Using CAMP – E(Ri) = Risk-free rate + βe*Risk premium rate, we can get the Cost of Equity: 15.21% for Marriott, 15.95% for Lodging, 14.31% for Contract Services and 11.54% for Restaurants.
With all the numbers calculated above, we can use the WACC formula (WACC = (1-t)*rd*(D/V) + re(E/V)) and get the cost of capital for Marriott and its three divisions, which are 9.20% for Marriott, 8.30% for Lodging, 10.44% for Contract Services and 9.16% for Restaurants.
Ignoring the information from case, we download the current data for Marriott International, Inc. from Yahoo Finance and input in our Exhibit 5. Meanwhile, we use the data from US Treasury Bonds and Corporate Bonds at the time of 12:59AM Nov 30, 2011 and input in our Exhibit 6.
We get the market value of equity as 9.82 billion and total debt as 3.10 billion. Tax rate can be calculated by Income Tax Expense/Income before Tax=16.88%. Beta is estimated as 1.67 (Exhibit 5). We assume the Marriott is evaluating a 10-year project. In addition, Marriott now is a Baa2-Rated Company by Moody. So the risk-free rate is 1.99% and the corporate bond is 4.87%. We also assume the market risk premium is 5% for a 10-year project. We can calculate the cost of capital of Marriott today is 8.83% (Exhibit 6).

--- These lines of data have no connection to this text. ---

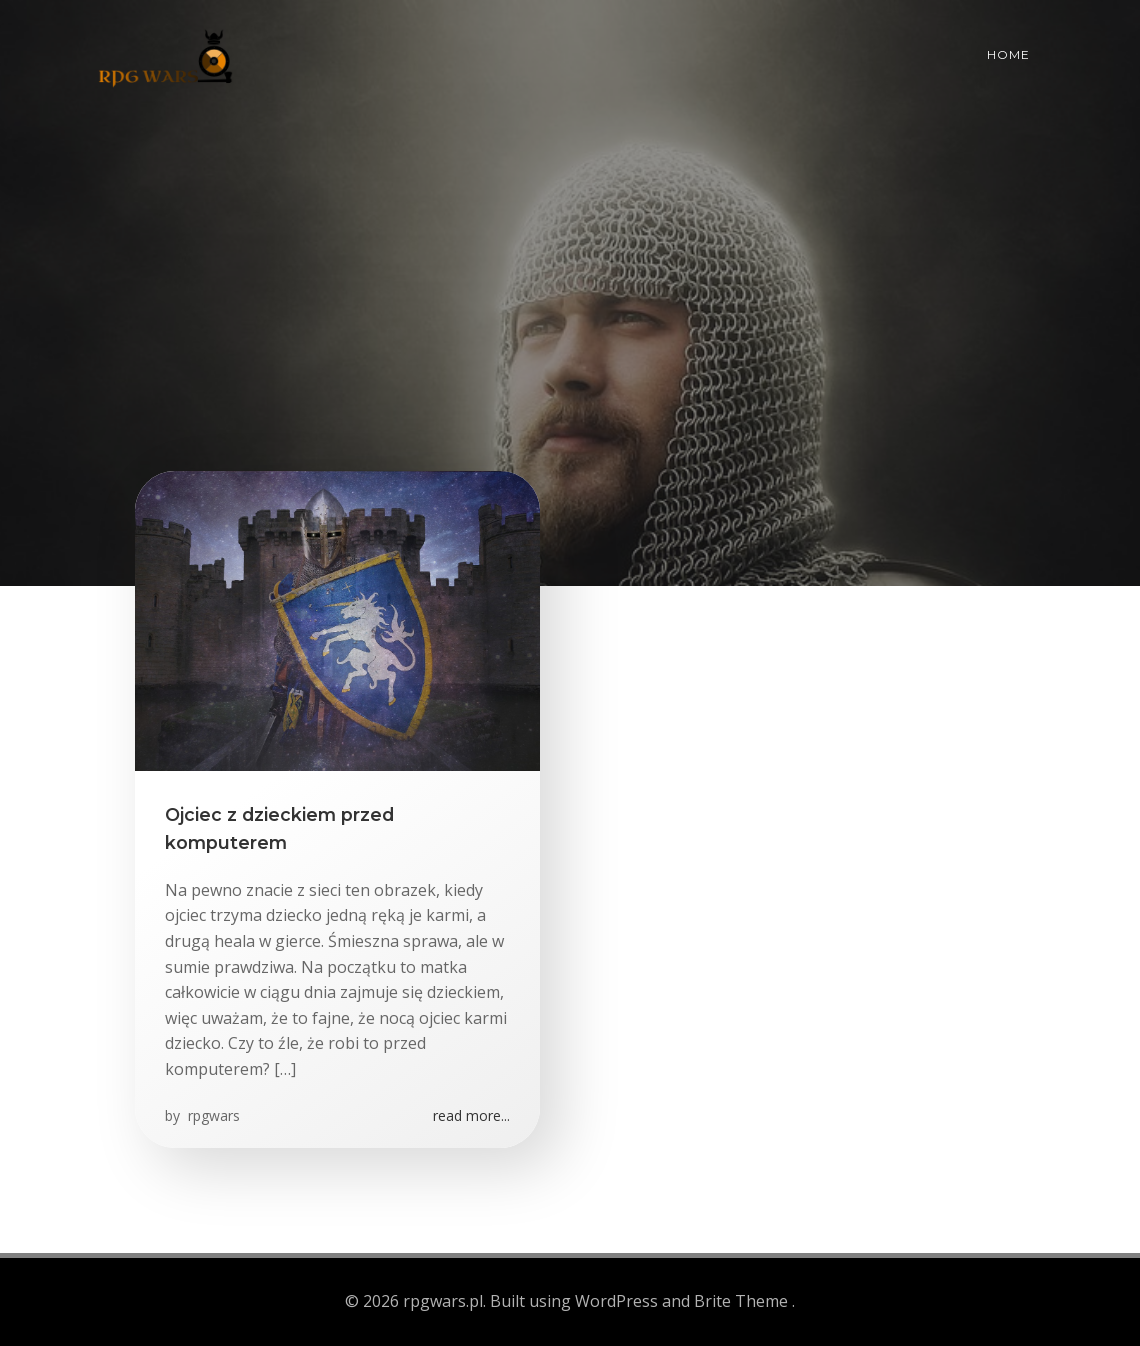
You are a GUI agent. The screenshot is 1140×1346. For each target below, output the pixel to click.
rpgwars (212, 1115)
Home (1008, 54)
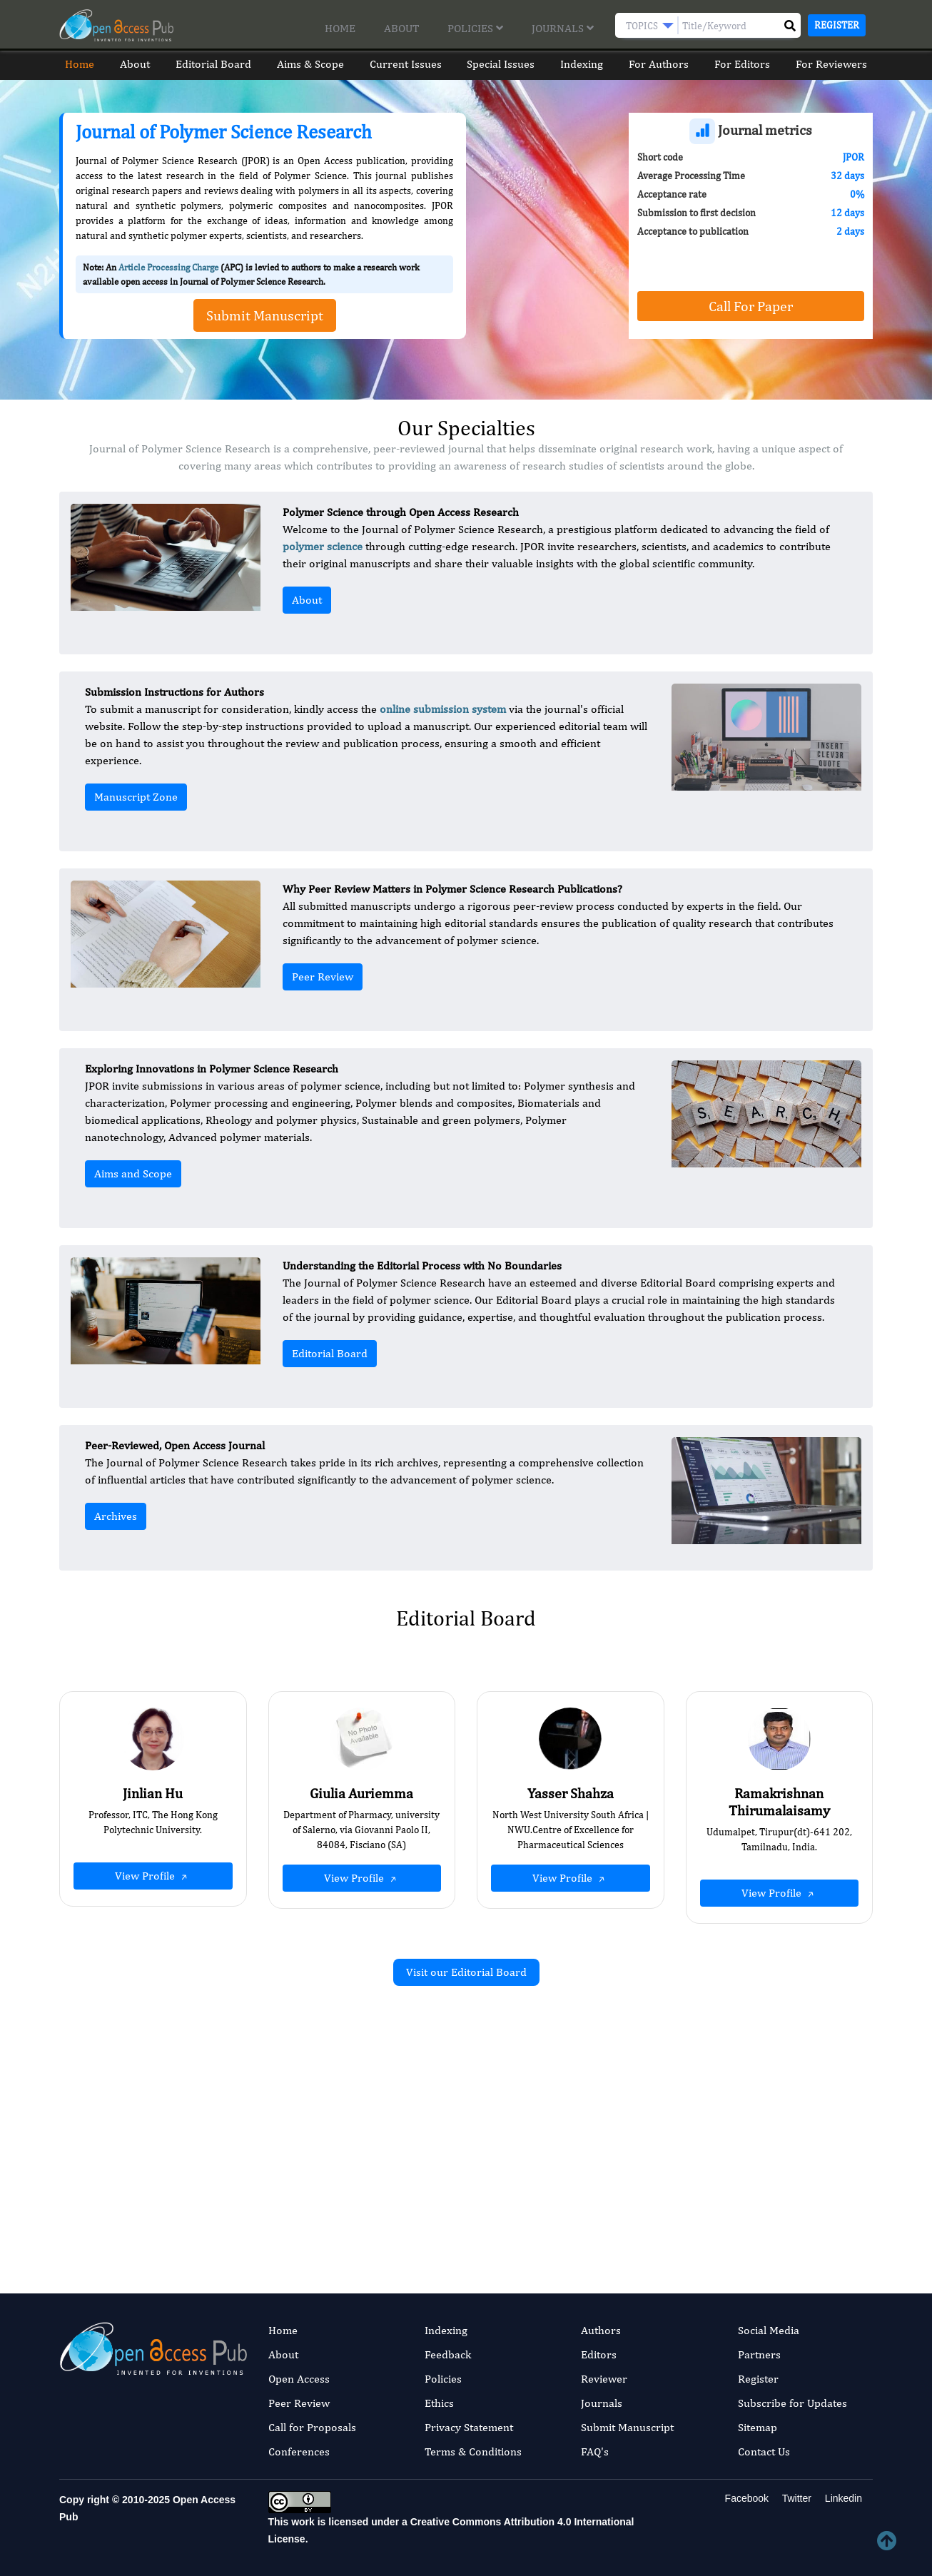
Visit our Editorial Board (466, 1972)
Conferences (299, 2451)
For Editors (746, 64)
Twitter (795, 2498)
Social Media (768, 2330)
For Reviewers (837, 64)
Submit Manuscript (627, 2427)
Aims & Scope (308, 64)
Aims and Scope (133, 1173)
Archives (115, 1516)
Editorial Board (210, 64)
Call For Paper (751, 306)
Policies (475, 28)
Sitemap (757, 2427)
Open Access (299, 2378)
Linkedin (842, 2498)
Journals (563, 28)
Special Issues (501, 64)
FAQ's (595, 2451)
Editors (599, 2354)
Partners (759, 2354)
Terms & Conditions (473, 2451)
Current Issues (405, 64)
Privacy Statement (469, 2427)
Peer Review (322, 976)
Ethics (439, 2403)
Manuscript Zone (136, 796)
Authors (601, 2330)
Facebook (745, 2498)
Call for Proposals (312, 2427)
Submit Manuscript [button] (264, 315)
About (401, 28)
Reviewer (604, 2378)
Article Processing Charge (168, 267)
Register (836, 25)
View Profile (153, 1876)
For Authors (662, 64)
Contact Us (764, 2451)
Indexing (583, 64)
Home (340, 28)
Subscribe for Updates (792, 2403)
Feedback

Compared with the data and WACC calculated in 1987, Marriott’s WACC decreases by 7.22%, which means the risk taken is reduced. By analyzing in detail, we can find that both the debt percentage in capital and tax rate declined by more than 60%. The cost of debt, in the same time, reduces by 47.58%. It indicates that Marriott decreases its long-term debt in a large amount. Consequently we assume the main driver of the difference between today’s cost of capital and the one in 1987 is because Marriott sold the hotel assets and retained operating control under a long-term management contract. Moreover, the optimization of the use of debt also plays an important role in reducing the cost of capital. It will apparently influence the cost of debt so as to decrease the value of capital of cost.
As for the cost of capital of the restaurant and lodging divisions, we need to find the Beta separately. However, we cannot find the data by division in Marriott Financial Statement and Statistics. We need to estimate their Betas from other companies in the same industry. For Lodging, we choose Morgans Hotel Group, Starwood Hotels & Resorts Worldwide and Wyndham Worldwide, whose beta is separately 2.67, 2.47 and 3.29.
We removed the leverage risk to get the asset beta as 2.03, 1.88 and 2.50. Finally, we get our equity beta by average asset beta times (D+E)/D which is 2.81. For Restaurant, we choose McDonald’s, Luby’s Inc. and The Wendy’s Company, whose beta is 0.34, 0.96 and 0.74 and using the same method we get the equity beta for Restaurants divion as 1.18 (Exhibit 6). All the data are from Yahoo Finance.
We assume that lodging and restaurants divisions have the same debt percentage in capital and the cost of debt as the Marriott Corporation. The cost of capital of Lodging and Restaurants can be calculated as 13.16% and 6.96% with WACC formula (Exhibit 6).